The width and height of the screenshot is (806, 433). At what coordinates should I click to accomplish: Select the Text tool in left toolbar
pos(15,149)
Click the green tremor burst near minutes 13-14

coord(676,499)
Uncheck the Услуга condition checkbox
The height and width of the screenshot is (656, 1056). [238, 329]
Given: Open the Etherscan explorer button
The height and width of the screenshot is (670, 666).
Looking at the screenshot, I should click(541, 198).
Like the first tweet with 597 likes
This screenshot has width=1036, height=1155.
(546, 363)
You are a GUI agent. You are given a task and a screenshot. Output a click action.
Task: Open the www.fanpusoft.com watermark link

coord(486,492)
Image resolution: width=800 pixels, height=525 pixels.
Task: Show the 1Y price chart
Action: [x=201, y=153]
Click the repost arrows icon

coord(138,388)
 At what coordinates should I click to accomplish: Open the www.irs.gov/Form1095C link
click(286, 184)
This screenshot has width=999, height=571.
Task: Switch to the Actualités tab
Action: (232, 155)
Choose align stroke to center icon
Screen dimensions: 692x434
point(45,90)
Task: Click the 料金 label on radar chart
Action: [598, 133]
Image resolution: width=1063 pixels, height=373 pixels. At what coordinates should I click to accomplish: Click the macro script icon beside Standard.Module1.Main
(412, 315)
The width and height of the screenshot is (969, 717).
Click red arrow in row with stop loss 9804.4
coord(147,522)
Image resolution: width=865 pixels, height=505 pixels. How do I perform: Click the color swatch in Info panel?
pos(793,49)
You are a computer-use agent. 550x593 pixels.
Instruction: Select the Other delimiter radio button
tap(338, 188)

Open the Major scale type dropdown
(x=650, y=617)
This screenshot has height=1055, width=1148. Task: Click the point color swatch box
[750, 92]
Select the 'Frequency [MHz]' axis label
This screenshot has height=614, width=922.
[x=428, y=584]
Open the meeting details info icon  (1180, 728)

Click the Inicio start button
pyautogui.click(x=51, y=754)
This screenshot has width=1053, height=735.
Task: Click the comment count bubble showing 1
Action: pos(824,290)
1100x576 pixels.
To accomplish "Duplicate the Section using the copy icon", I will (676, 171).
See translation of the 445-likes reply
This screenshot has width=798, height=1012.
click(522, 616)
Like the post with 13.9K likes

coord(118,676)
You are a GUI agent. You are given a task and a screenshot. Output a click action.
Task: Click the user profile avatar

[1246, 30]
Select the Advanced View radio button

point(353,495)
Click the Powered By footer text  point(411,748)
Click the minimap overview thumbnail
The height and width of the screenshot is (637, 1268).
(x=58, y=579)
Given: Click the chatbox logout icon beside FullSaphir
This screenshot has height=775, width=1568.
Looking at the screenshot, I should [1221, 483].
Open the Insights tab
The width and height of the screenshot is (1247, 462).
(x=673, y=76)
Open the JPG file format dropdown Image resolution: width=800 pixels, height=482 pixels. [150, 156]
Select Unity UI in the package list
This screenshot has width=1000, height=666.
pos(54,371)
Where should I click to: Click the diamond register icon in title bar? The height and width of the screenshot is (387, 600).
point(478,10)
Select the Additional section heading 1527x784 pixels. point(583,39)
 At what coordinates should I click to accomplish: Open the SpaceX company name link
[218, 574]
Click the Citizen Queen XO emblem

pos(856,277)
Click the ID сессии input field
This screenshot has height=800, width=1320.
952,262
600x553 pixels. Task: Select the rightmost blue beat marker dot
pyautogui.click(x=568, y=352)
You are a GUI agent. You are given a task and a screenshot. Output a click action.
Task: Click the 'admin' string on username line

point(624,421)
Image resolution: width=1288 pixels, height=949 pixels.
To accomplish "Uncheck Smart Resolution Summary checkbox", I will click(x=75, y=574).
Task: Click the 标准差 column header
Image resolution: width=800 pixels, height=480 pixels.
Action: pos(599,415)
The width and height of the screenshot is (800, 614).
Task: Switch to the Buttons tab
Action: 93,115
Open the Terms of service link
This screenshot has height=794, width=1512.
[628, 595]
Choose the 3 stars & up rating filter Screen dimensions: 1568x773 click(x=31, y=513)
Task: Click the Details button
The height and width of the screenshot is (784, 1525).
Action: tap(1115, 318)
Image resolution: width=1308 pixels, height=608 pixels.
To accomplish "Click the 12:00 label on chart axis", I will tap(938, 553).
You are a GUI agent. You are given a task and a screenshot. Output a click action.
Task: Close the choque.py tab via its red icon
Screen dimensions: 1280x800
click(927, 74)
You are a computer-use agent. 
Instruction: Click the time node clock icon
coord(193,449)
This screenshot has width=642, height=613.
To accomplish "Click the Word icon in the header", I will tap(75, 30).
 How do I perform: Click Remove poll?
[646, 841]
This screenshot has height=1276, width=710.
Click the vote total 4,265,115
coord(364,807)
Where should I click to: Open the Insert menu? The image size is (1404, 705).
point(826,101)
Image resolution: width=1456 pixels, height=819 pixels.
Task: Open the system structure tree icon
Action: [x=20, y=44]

▬▬▬

▸ YOUR TASK
Look above for the line containing "Choose the 3". From there to the final line of the entries, repeat every line exactly.

▸ TASK OUTPUT
Choose the 3 stars & up rating filter Screen dimensions: 1568x773 click(x=31, y=513)
Task: Click the Details button
The height and width of the screenshot is (784, 1525).
Action: tap(1115, 318)
Image resolution: width=1308 pixels, height=608 pixels.
To accomplish "Click the 12:00 label on chart axis", I will tap(938, 553).
You are a GUI agent. You are given a task and a screenshot. Output a click action.
Task: Close the choque.py tab via its red icon
Screen dimensions: 1280x800
click(927, 74)
You are a computer-use agent. 
Instruction: Click the time node clock icon
coord(193,449)
This screenshot has width=642, height=613.
To accomplish "Click the Word icon in the header", I will tap(75, 30).
 How do I perform: Click Remove poll?
[646, 841]
This screenshot has height=1276, width=710.
Click the vote total 4,265,115
coord(364,807)
Where should I click to: Open the Insert menu? The image size is (1404, 705).
point(826,101)
Image resolution: width=1456 pixels, height=819 pixels.
Task: Open the system structure tree icon
Action: [x=20, y=44]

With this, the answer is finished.